3) Yes, huge updates like the half year updates Ubuntu does can *easily* break the system. In general my own experience is that rolling release distributions tend to have less of those problems if the user updates regularly. The speaker asks the question if those updates really have to include all the updates they do and I say: Yes, they do have to include *most* of the things. At least the kernel updates are needed because those bring new drivers to support new hardware as well as lots of security fixes. Though X.org updates are *problematic* since they are difficult to test on a wide base due to the lot of different configurations possible when it comes to graphics cards and the features in the drivers.

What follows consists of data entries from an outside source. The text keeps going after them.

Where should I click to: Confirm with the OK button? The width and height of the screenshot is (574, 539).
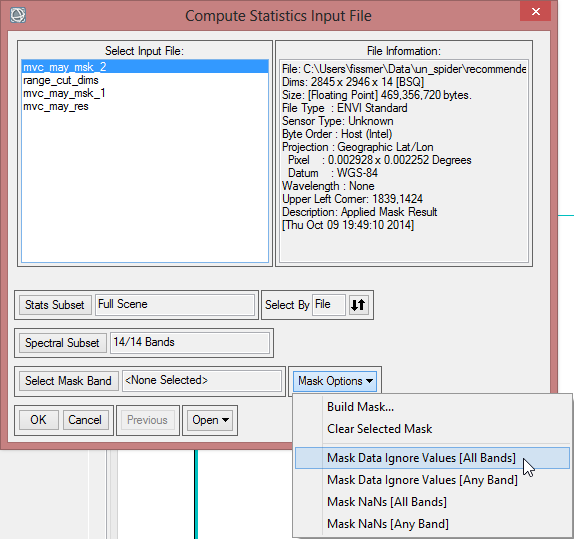point(38,420)
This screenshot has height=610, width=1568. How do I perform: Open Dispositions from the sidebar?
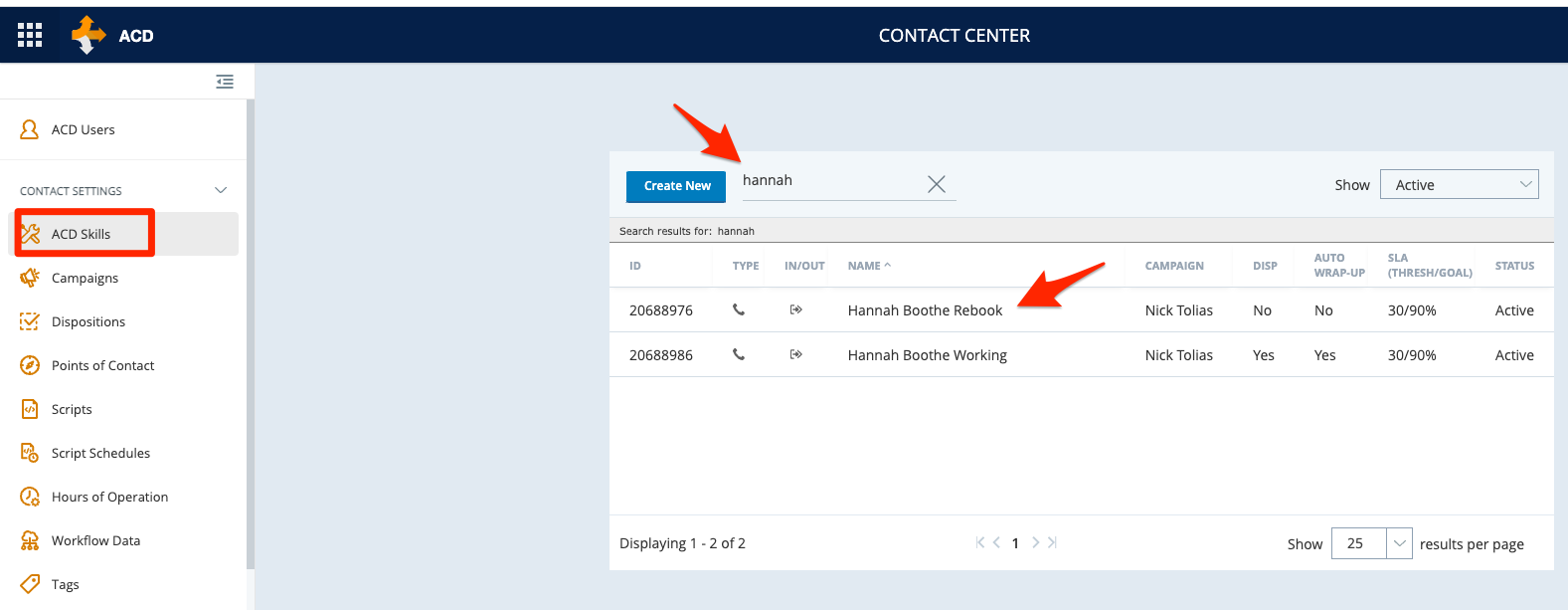point(87,321)
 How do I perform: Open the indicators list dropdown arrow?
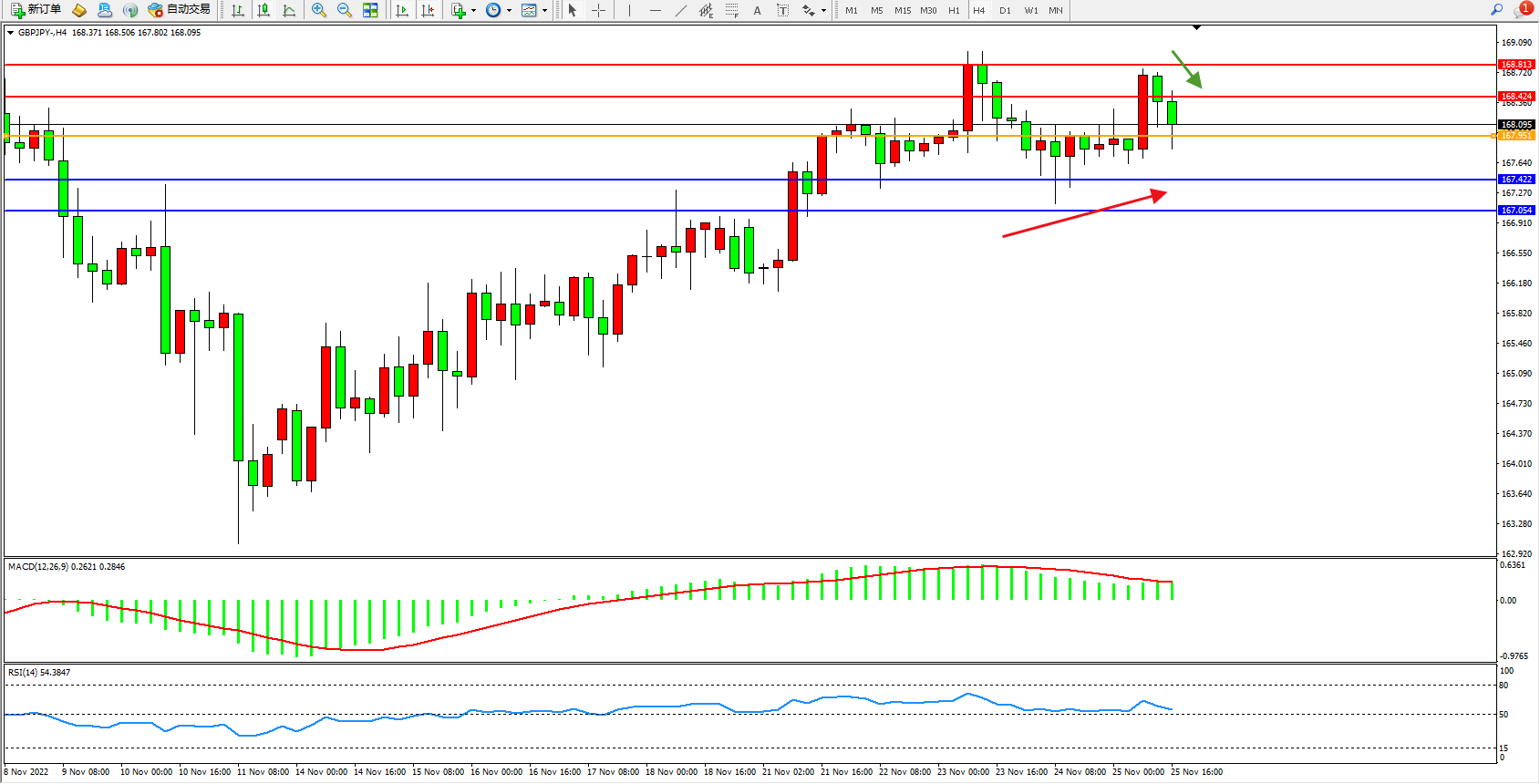[473, 11]
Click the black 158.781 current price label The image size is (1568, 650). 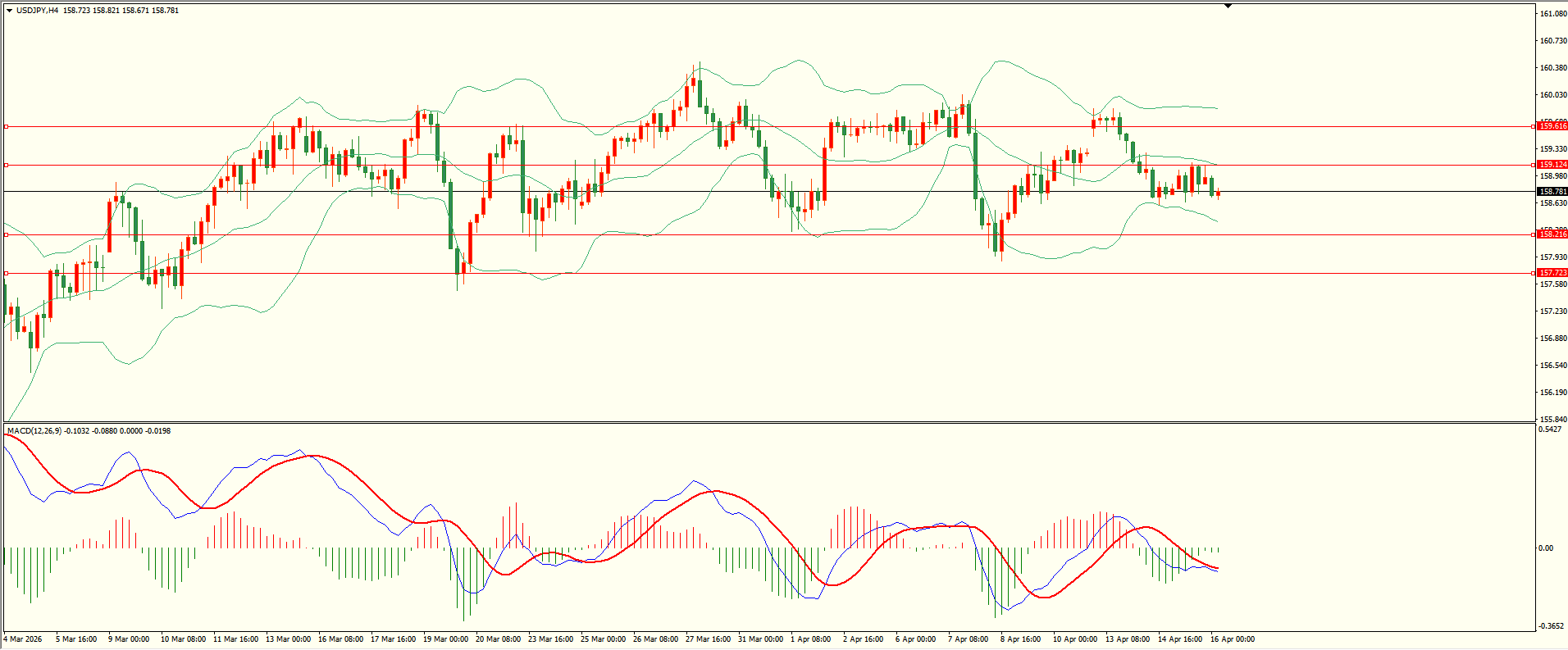click(1552, 192)
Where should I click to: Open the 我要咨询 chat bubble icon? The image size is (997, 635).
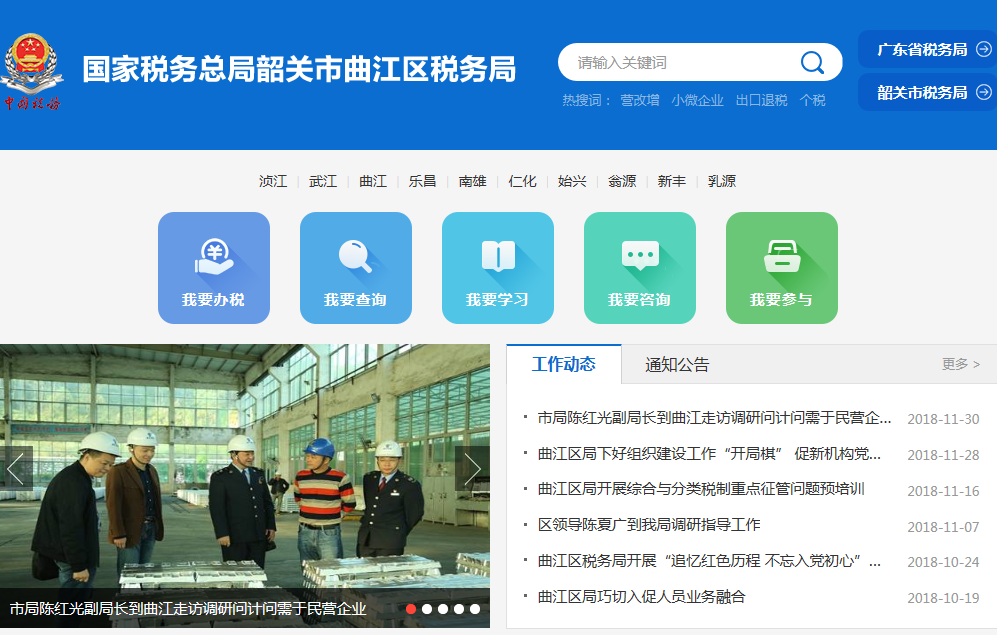pos(639,267)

In general many distributions should maybe try to go some more conservative way for endusers to ship stable distributions and those interested in the bleeding edge (as well as willing to face occasional problems) can use the "unstable" version with more up to date packages in various areas. What is most important is that distributions for "end users" should listen to the creators of the packages that are shipped. When they say "experimental, not meant for endusers" (remember KDE 4.0?), the distributions should keep this in mind.
4) Lack of software is a difficult problem. He has not really provided a working and "good" solution either. This is basically some "Hen and Egg"-problem. Eg Adobe does not see numbers that users would buy Photoshop if it was available for Linux, so they fear that they won't make a profit with it. Unless they see a (good) chance for a profit, they have no reason to port it, but how should users show that they buy the software when there is not much available? I imagine that Adobe does see what happened to Ahead with Nero: After *many* years without any Linux support they shipped some "not too good" burning software (Nero derivate, *not* on par regarding features with the Windows version and buggy!) and users did not buy it because of a better free alternative (k3b).
Though the question remains: can the users themselves really change something about this? I say that they can only vote with the wallets and only buy stuff that provides native Linux versions *and* tell the vendors that you would be interested in buying there stuff but only if there was a native Linux version available of it. And running the software via WINE or some virtual machine is not a good solution since this way companies do not see the need of the users, they just see "hey, it sells well for Windows".
In general I think this presentation was not really saying too much. It was especially not providing something "normal users" can really do. He was talking mainly about packaging which is not this much of a problem as he made it appear since the vendors should *not* provide distribution specific packages but only some "generic" packages that the distributions can easily adopt. Yeah, those packages/installers should probably be done in some more uniform format so that it is easier to integrate them into repositories, but that's basically it.